### [Provided entries]
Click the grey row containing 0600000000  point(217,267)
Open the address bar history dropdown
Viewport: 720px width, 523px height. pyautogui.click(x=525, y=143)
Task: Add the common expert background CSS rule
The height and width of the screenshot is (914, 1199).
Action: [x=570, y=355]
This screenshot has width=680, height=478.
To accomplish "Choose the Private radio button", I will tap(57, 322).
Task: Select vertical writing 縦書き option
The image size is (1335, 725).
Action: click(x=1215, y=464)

--

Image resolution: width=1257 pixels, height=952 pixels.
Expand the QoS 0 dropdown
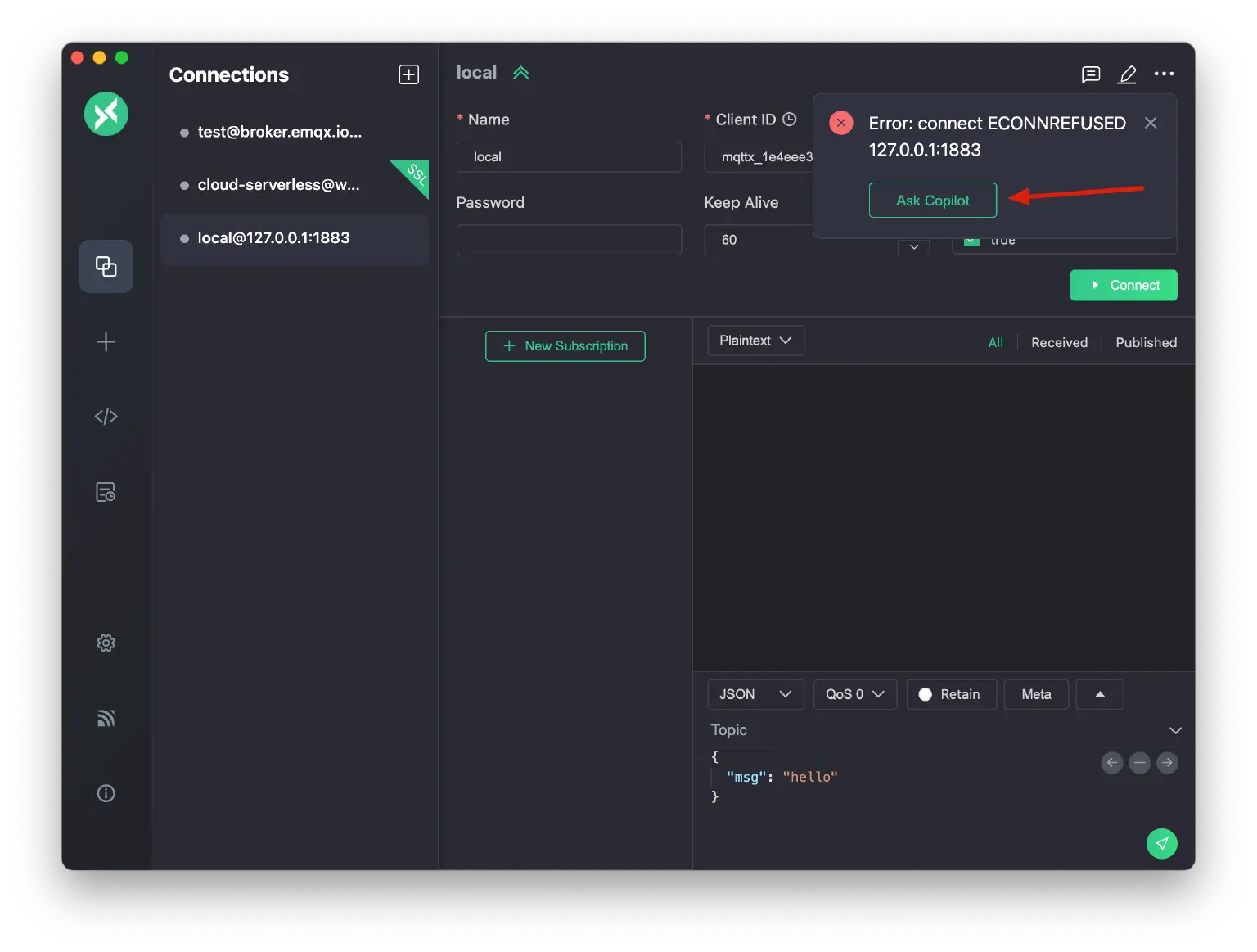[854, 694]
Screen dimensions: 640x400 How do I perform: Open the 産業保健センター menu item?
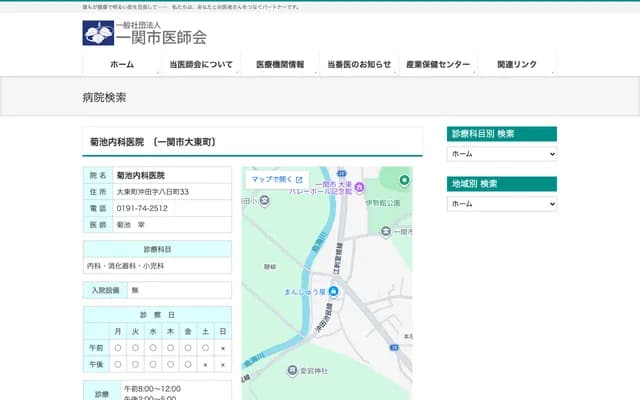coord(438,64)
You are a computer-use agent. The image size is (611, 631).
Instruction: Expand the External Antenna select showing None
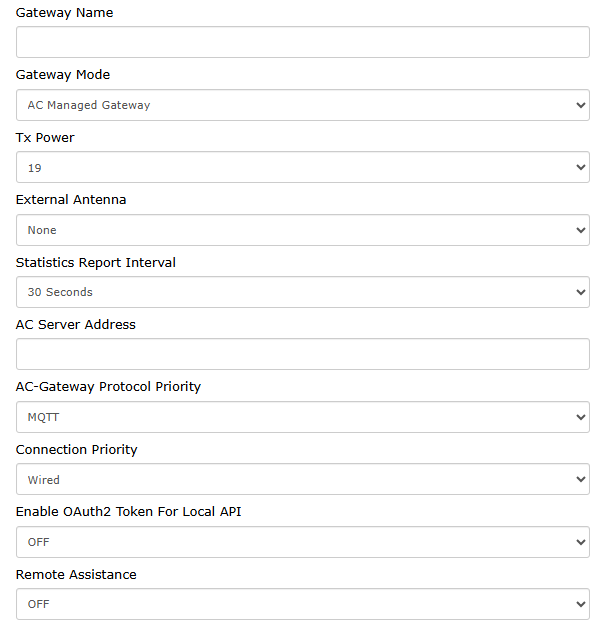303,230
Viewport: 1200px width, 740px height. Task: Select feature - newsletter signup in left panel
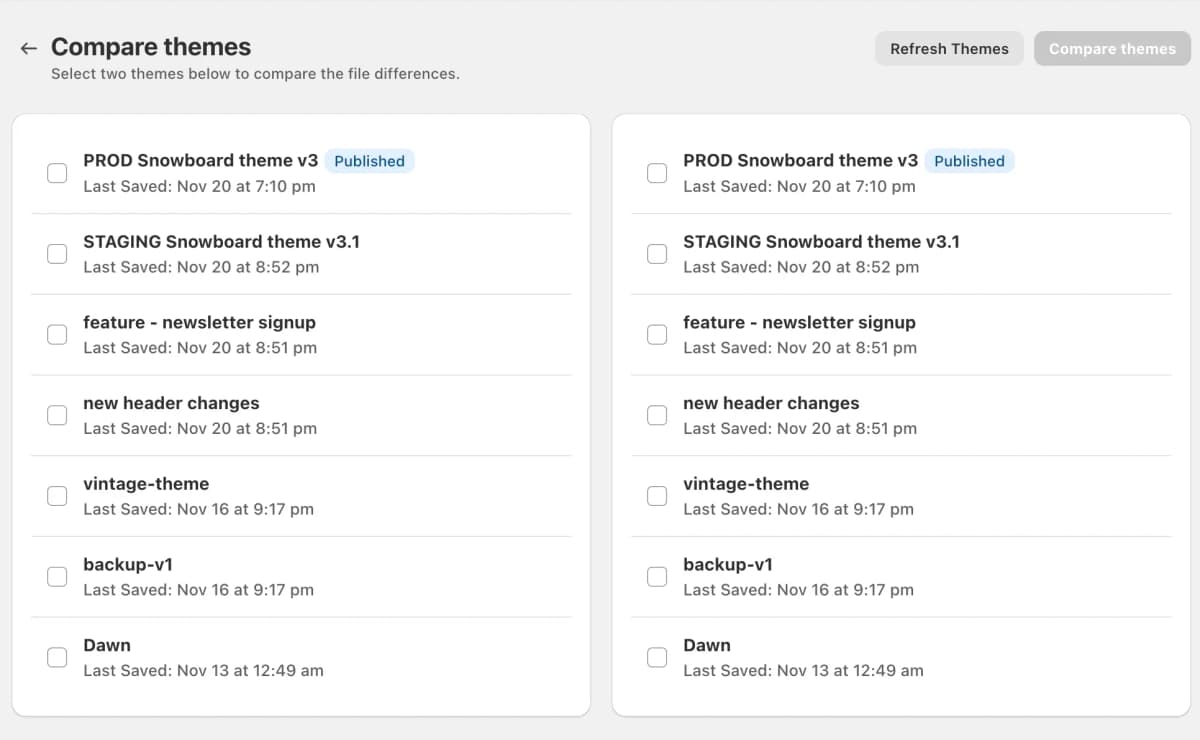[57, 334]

### [Work request]
Go back to the listing above. Copy word for word the lines from the one with "Task: Add the" through the one with "Task: Select vertical writing 縦書き option", and nothing more.

### [Solution below]
Task: Add the common expert background CSS rule
The height and width of the screenshot is (914, 1199).
Action: [x=570, y=355]
This screenshot has width=680, height=478.
To accomplish "Choose the Private radio button", I will tap(57, 322).
Task: Select vertical writing 縦書き option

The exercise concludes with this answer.